Please copy everything from the line containing "Image resolution: width=1066, height=1818." down to the end of the records, adding 88 to each coordinate in the answers and keeping all other text unchanged.

(Records from a data collection)
____

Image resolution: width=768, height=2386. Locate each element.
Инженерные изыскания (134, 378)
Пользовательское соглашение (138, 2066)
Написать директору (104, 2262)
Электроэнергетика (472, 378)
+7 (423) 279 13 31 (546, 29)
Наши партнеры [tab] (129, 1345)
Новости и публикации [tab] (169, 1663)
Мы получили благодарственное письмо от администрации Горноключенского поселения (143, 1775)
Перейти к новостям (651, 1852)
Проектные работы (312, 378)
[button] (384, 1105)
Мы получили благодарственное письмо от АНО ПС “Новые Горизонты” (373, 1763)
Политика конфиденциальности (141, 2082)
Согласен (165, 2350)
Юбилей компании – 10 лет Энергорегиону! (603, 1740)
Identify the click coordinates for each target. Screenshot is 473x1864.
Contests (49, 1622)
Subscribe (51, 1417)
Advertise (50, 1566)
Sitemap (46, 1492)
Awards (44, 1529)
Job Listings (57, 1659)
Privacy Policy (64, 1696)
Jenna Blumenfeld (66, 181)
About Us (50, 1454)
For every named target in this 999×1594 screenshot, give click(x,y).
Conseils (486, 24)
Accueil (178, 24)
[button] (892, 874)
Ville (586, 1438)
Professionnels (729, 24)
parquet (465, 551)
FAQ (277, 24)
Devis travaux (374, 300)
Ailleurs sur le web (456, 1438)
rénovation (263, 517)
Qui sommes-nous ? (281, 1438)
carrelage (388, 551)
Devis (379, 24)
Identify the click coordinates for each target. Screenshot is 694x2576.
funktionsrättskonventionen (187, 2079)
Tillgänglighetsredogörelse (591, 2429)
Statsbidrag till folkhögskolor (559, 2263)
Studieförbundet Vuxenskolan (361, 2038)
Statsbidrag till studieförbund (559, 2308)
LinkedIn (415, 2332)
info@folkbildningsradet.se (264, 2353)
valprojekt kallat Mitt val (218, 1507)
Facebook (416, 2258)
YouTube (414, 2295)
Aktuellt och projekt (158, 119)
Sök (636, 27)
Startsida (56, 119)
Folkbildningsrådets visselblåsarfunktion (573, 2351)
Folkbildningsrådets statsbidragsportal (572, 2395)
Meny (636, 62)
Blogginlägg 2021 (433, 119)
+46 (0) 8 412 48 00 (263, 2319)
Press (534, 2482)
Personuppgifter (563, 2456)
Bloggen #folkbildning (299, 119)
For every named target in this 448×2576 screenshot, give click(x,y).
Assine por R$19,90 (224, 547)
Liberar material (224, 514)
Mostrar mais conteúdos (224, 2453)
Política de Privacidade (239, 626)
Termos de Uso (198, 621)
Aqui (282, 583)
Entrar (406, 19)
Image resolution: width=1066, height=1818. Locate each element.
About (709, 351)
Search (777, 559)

____

## Response to this exercise
Image resolution: width=1066, height=1818. Locate each element.
About (797, 439)
Search (865, 647)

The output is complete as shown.